Carta Política #338

“A proposta de novo arcabouço fiscal (…) é robusta e foi desenhada no sentido de agregar previsibilidade, ao orientar o governo para uma boa gestão das contas públicas”.

(Luiz Carlos Trabuco, presidente do Conselho de Administração do Bradesco)

 

            O governo apresentou, nesta semana, sua nova proposta para o arcabouço fiscal, em substituição ao teto de gastos. Em linhas gerais, ele estabelece um limite para o crescimento das despesas em relação às receitas, além de metas para o resultado primário e um piso para investimentos.

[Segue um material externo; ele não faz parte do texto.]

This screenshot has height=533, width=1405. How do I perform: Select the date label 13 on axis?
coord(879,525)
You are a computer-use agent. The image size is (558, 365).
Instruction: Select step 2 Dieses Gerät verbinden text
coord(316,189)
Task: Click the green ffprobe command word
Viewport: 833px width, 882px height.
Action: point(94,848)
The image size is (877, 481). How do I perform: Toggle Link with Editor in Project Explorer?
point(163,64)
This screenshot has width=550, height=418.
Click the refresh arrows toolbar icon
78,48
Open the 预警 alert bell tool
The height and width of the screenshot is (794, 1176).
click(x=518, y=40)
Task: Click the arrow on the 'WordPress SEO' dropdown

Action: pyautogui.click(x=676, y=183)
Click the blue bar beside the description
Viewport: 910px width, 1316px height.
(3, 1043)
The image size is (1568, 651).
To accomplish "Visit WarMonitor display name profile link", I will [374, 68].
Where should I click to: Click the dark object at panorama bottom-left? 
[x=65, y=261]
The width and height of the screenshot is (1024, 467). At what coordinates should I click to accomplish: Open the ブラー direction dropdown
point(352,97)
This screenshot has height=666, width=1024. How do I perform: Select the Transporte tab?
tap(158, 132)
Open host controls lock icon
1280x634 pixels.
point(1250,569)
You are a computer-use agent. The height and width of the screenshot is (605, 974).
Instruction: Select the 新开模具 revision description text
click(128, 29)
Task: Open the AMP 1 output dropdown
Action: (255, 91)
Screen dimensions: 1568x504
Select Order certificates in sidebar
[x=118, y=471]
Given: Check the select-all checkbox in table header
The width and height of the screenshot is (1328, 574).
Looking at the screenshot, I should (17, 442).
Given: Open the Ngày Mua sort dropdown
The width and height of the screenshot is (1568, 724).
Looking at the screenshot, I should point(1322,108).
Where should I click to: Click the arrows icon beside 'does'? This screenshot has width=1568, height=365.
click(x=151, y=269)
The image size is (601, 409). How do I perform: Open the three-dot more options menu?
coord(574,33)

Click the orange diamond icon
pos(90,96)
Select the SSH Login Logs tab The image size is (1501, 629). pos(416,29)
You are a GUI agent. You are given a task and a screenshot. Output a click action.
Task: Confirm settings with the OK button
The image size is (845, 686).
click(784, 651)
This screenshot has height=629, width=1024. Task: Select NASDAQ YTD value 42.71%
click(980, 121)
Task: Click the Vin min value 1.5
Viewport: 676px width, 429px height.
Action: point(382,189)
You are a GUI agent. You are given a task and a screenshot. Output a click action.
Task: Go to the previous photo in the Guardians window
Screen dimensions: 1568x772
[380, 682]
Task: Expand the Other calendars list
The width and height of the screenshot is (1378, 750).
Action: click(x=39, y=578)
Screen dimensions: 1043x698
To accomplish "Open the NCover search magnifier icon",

            A ideia é que as despesas cresçam a 70% da variação de receita primária nos últimos doze meses, com um crescimento real mínimo de 0,6% e máximo de 2,5% em relação ao ano anterior. Como únicas exceções à regra, ficam os repasses ao Fundeb e a ajuda financeira do governo federal a Estados e municípios para pagamento do novo piso da enfermagem. Por fim, fica estabelecido um mínimo de R$70 bilhões em investimentos, corrigidos pela inflação.

            Também fica estabelecida uma meta para que o balanço primário seja neutro em 2024, com superávits de 0,5% e 1,0% do PIB em 2025 e 2026, respectivamente. Existem alguns mecanismos de maior restrição ou relaxamento fiscal caso o resultado escape significativamente ao objetivo, para cima ou para baixo.

            O mecanismo proposto pelo governo é significativamente mais flexível do que o teto de gastos. A maior crítica, em um cenário de dívida pública alta como o brasileiro, é que prevê crescimento real de receitas para sempre (através do piso de 0,6%), mesmo que a arrecadação venha a cair. Por outro lado, a nova regra prevê que em um cenário de aumento maior do que esperado nas receitas, o crescimento das despesas fique bastante limitado.

            A recepção inicial do texto foi relativamente positiva, apesar das muitas críticas apresentadas. A equipe econômica deverá detalhar o projeto na semana que vem, que seguirá para o Congresso após a Páscoa.